There’s been some growing up for the young members of the cast, continuing the path to adolescence that earlier seasons set them on. Mike (Finn Wolfhard) and Eleven (Millie Bobbie Brown) are now a fully fledged couple, only interested in make-out sessions. Their separation from the group is affecting fifth wheel Will (Noah Schnapp), who can see their Dungeons and Dragons troupe falling apart around him considering Lucas and Max have also paired off. And when the exuberant Dustin (Gaten Matarazzo) returns from summer camp his return is hardly heralded as the great unification of the gang, much to his disappointment.
Without giving too much away, it’s fair to say that the sealed rift between our world and the terrifying ‘Upside Down’ may not be quite as closed at its supposed to be. The show has a heavy ‘Invasion Of The Body Snatchers’ vibe in the first half, synonymous with a Russian infiltration plot focusing around Steve ‘The Hair’ Harrington and new character Robin. They spend the series decoding secret messages and getting into increasingly serious trouble. The ‘red scare/enemy hidden within’ is very on-brand for the time period and delivered effectively.

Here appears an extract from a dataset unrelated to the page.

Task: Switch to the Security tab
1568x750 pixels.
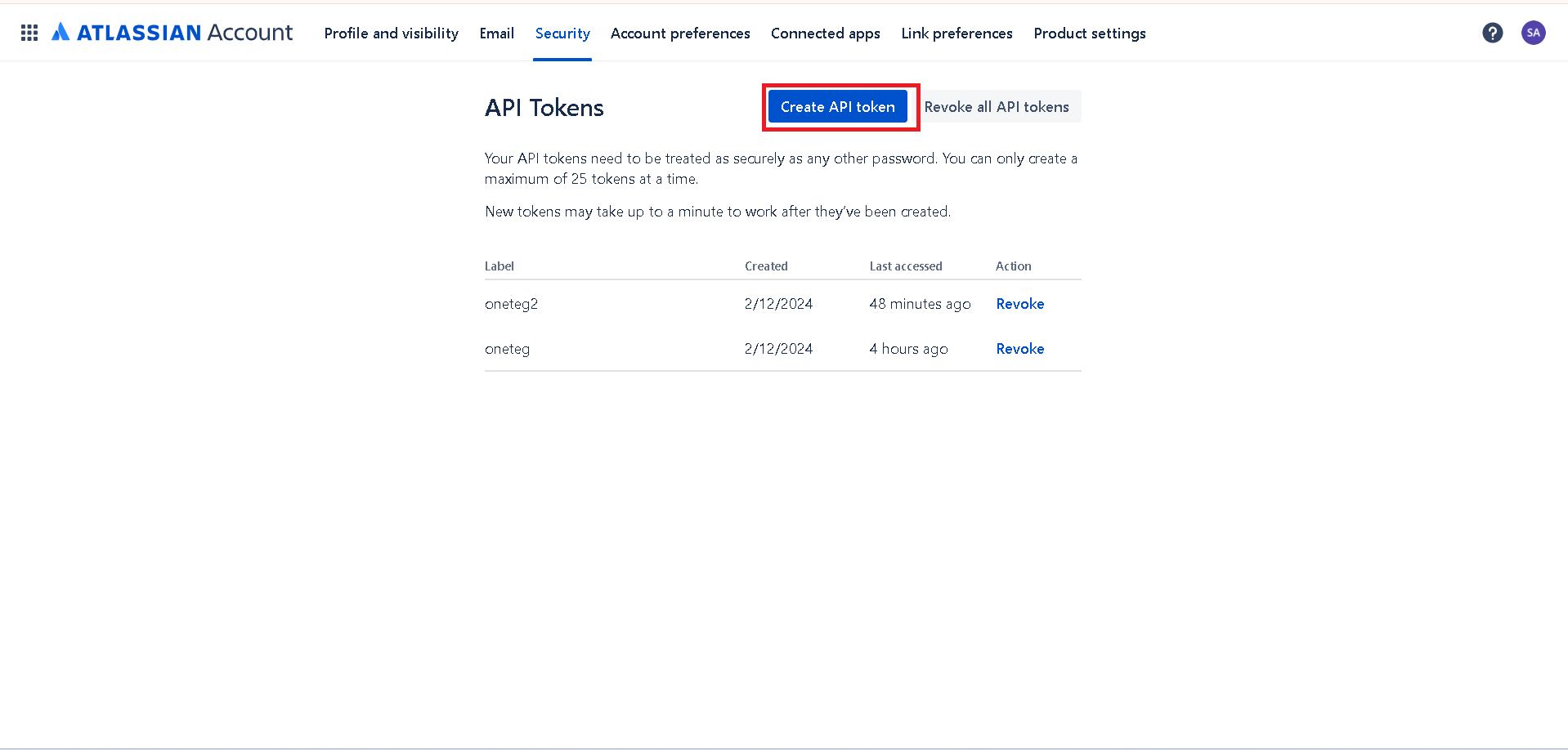Action: 562,33
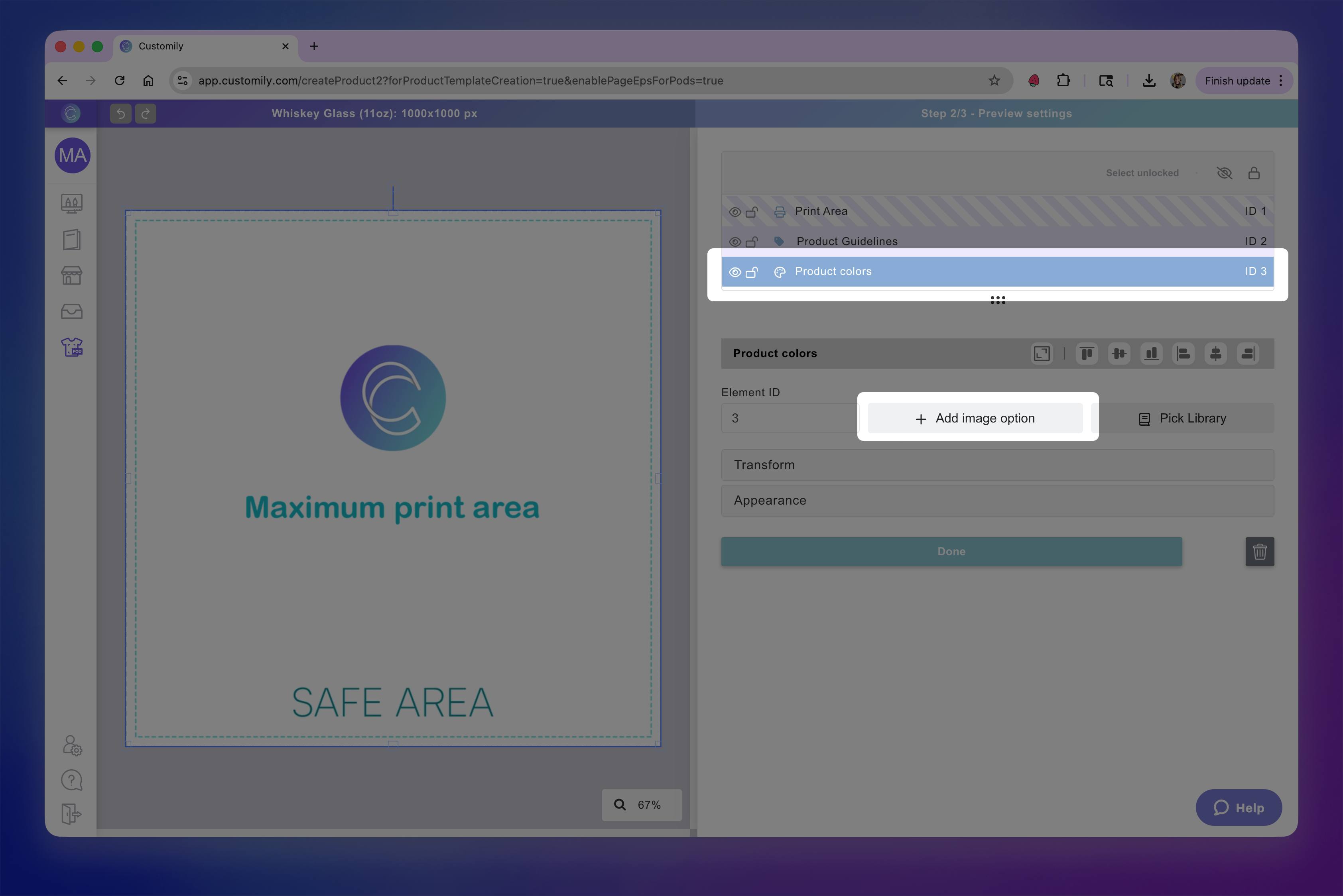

There are some missed opportunities here. The corruption of people in positions of power is set up but then rather abruptly dropped, denying the possibility of interesting conspiracy style plotlines. Similarly, the now employed Jonathan and Nancy get rather isolated from main events, following an investigation that leads to some terrifying scenes but takes a while to blend in to the main narrative. There is an early set up of how malls came into small-town America and killed the high street business, but this is background wallpaper that doesn’t get more than a surface look.
Even though the cast segment into pairings that barely come together until the explosive 80-minute finale, the separate threads are still edge of the seat exciting. The hormonal squabbling has been dialled down and the horror ramped up this time around and there are plenty of nail biting sequences. Police Chief Hopper (David Harbour) and Joyce Byers (Winona Ryder) find their hamfisted romance hampered by the pursuit of an unrelenting Russian operative with heavy Terminator vibes, leading to many a fist-swinging punch up. Mutated monsters that smash through walls are barely held back by Eleven’s psychokinetic abilities; she isn’t the get out of jail free card that she has been in previous seasons.
Stand out fun comes from the burgeoning bromance between Steve and Dustin. Separated from the main gang Dustin’s occasionally grating personality is better rounded and their comedy back and forth is both heartwarming and fun. By constantly needling Steve about his fall from popularity (he failed to get into college and is forced to work at a local ice cream shop), Robin slots in so well it’s hard to forget she’s a new addition. But the show also takes its character beats seriously. The poignant death of Bob last season still hangs heavy over Joyce, and the show respectfully uses flashbacks to punctuate her state of mind.